Kölner Kardinal Woelki hatte 2018 Aufarbeitung angekündigt
Nachdem Kardinal Rainer Woelki 2018 die umfassende Aufarbeitung aller Missbrauchsfälle angekündigt hatte, geriet der Fall Ue. erneut in den Blick – und damit auch Pflichtverletzungen in der Ära Meisner. Als Woelki dies bekannt wurde, schrieb er im Frühjahr 2019 an die im Fall Ue. Verantwortlichen sowie an den vormaligen Generalvikar Dominik Schwaderlapp, inzwischen Weihbischof in Köln: Rom sei nunmehr informiert, auch die Presse sei im Bilde.
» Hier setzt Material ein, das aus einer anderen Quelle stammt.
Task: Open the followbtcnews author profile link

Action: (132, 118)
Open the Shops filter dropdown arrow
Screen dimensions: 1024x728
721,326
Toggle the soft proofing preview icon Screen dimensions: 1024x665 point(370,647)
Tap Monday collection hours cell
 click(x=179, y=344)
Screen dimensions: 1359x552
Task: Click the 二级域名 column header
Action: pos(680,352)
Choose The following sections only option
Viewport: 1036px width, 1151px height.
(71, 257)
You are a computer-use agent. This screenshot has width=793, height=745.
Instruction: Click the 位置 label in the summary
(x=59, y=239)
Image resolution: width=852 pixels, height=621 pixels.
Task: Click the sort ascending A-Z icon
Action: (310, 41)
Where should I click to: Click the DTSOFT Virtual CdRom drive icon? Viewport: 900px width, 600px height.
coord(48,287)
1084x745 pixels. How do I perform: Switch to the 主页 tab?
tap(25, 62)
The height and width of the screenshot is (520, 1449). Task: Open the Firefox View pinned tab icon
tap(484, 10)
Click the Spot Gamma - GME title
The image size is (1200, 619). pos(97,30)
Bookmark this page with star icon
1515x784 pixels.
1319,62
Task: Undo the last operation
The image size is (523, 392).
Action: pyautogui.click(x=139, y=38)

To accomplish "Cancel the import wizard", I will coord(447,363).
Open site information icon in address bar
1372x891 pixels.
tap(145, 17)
„Wir werden zum jetzigen Zeitpunkt mit Verweis auf die laufenden Untersuchungen nicht öffentlich über die damaligen Verantwortungen sprechen. Dennoch möchte ich Dich darüber informieren, dass zu diesem Fall Fragen aufkommen können.“
Bislang haben die Adressaten von Woelkis Schreiben ein Fehlverhalten bestritten oder geschwiegen. Björn Gerckes Antworten werden am 18. März in seinem Gutachten zu lesen sein.